WHAT TO WORK ON:
[a] Translate this sentence from the passage on the parapharyngeal space into Spanish: "The parapharyngeal space (also termed the lateral pharyngeal space), is a potential space in the head and the neck."
[b] According to the passage on the parapharyngeal space, why does this space have clinical importance in otolaryngology?
[c] List every distinct term in the passage on the parapharyngeal space that begins with the word "parapharyngeal."

READING TEXT:

=== Section Start ===

Space in the head and neck (in anatomy)

The parapharyngeal space (also termed the lateral pharyngeal space), is a potential space in the head and the neck. It has clinical importance in otolaryngology due to parapharyngeal space tumours and parapharyngeal abscess developing in this area. It is also a key anatomic landmark for localizing disease processes in the surrounding spaces of the neck; the direction of its displacement indirectly reflects the site of origin for masses or infection in adjacent areas, and consequently their appropriate differential diagnosis.

=== Section End ===

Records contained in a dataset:

=== Section Start ===

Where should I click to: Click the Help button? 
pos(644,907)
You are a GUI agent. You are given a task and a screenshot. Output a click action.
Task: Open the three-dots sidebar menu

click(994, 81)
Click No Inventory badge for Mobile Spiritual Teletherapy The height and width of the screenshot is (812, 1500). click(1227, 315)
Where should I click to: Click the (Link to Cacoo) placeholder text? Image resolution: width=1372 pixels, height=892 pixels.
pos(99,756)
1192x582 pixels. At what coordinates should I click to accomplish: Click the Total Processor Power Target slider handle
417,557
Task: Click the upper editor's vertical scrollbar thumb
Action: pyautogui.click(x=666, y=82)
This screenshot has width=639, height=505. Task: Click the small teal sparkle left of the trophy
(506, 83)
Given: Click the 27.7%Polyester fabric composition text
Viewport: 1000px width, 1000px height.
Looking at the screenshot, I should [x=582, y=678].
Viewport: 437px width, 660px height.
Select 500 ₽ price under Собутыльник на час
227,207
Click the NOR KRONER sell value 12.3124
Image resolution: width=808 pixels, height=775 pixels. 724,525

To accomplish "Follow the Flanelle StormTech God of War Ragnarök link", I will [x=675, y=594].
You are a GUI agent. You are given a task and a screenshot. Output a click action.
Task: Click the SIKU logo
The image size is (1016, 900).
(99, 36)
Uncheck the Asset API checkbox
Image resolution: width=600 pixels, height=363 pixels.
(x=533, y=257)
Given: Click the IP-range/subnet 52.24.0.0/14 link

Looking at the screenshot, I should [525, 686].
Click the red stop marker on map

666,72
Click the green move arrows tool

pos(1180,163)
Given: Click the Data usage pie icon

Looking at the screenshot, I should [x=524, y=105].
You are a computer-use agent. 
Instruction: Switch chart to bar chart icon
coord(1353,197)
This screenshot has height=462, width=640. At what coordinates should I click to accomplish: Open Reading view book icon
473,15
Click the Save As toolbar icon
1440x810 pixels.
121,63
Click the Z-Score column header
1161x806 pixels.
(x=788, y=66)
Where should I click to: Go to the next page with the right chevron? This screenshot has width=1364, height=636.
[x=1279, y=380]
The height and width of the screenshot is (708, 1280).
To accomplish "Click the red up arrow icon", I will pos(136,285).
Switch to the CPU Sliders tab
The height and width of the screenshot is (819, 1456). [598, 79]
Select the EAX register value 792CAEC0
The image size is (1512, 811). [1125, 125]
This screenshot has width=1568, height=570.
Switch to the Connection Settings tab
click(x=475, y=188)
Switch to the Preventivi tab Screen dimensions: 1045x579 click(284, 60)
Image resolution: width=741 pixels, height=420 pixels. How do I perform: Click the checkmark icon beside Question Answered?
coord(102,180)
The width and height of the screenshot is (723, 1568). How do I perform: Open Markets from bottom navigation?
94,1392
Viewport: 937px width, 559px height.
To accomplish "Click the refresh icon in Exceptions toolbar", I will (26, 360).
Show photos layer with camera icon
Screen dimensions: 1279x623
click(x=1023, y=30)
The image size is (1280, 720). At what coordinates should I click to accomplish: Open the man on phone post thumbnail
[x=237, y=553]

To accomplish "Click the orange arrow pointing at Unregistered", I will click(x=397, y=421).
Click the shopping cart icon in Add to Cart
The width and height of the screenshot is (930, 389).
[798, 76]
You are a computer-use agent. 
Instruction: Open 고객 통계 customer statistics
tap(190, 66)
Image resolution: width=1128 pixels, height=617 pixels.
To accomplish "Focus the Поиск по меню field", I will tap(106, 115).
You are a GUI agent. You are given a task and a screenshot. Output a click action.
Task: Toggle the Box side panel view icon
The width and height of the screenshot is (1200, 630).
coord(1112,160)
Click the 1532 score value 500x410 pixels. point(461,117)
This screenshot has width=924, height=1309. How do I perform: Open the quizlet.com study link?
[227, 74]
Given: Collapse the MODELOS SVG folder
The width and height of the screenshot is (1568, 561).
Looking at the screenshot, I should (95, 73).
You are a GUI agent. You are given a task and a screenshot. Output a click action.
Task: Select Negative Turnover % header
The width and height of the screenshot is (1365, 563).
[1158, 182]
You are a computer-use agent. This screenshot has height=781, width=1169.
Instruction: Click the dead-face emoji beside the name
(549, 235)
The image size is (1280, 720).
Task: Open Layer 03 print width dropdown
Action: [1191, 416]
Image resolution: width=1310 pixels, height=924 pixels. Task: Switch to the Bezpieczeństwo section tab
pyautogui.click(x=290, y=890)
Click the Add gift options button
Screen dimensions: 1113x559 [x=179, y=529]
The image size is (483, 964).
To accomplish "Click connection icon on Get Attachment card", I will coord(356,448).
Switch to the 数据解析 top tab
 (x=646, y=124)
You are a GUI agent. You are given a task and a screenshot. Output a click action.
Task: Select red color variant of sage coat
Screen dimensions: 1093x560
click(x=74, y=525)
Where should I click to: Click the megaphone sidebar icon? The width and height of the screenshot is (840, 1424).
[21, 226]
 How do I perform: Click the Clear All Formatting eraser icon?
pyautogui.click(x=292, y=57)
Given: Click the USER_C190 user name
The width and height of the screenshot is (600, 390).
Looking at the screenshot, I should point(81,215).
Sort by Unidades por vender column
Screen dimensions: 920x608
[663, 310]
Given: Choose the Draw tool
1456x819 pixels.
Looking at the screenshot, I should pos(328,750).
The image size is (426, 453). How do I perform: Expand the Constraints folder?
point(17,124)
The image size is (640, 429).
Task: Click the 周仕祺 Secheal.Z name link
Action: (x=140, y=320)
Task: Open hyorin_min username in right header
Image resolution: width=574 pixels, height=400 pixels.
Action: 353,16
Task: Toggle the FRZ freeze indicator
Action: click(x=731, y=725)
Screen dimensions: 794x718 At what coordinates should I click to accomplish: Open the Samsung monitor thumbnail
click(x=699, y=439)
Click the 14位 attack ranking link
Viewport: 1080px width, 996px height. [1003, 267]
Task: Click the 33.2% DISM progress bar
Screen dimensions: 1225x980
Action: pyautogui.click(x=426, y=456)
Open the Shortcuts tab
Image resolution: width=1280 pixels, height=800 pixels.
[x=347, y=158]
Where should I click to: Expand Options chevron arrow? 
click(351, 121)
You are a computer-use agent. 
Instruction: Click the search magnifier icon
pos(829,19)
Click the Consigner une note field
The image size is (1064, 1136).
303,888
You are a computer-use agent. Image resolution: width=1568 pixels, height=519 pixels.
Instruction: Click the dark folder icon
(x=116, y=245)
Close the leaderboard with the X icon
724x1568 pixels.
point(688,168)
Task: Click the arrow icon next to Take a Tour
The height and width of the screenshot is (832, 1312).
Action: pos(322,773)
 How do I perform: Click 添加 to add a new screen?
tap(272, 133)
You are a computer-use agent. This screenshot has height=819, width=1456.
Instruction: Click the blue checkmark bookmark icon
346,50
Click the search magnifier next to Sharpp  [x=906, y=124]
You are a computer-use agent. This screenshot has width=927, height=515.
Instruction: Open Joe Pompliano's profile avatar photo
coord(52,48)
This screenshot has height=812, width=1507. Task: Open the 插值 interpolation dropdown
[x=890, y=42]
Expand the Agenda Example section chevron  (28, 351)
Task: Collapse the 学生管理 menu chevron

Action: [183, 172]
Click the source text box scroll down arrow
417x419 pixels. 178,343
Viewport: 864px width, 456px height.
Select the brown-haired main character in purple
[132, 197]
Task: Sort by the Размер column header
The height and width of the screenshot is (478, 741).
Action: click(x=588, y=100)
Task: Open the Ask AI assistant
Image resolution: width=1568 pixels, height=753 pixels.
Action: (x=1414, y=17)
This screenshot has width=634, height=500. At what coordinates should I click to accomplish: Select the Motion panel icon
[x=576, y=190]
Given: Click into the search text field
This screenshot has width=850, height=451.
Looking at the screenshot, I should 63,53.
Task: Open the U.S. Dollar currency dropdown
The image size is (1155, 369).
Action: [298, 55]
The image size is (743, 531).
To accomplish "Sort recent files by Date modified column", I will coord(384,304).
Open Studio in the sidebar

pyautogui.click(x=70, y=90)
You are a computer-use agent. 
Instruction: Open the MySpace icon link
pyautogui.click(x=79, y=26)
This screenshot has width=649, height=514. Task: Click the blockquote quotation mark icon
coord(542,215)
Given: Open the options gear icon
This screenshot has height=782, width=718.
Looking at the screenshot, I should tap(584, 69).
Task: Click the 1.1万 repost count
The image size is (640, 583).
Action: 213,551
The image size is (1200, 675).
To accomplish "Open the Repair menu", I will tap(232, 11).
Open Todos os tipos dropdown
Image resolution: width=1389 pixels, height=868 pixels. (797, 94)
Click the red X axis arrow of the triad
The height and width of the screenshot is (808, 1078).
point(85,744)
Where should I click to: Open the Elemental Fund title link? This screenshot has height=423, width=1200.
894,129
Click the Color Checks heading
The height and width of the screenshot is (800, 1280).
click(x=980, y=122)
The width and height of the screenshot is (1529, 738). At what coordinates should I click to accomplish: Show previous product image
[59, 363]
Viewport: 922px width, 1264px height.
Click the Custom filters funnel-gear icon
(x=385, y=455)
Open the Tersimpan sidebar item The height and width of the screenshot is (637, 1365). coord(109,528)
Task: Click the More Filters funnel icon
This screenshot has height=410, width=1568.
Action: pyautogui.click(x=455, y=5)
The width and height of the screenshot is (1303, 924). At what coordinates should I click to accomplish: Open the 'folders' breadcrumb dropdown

=== Section End ===

RESULTS FOR EACH TASK:
[a] El espacio parafaríngeo (también denominado espacio faríngeo lateral) es un espacio potencial en la cabeza y el cuello.

[b] Parapharyngeal space tumours and parapharyngeal abscess develop in this area.

[c]
- parapharyngeal space
- parapharyngeal space tumours
- parapharyngeal abscess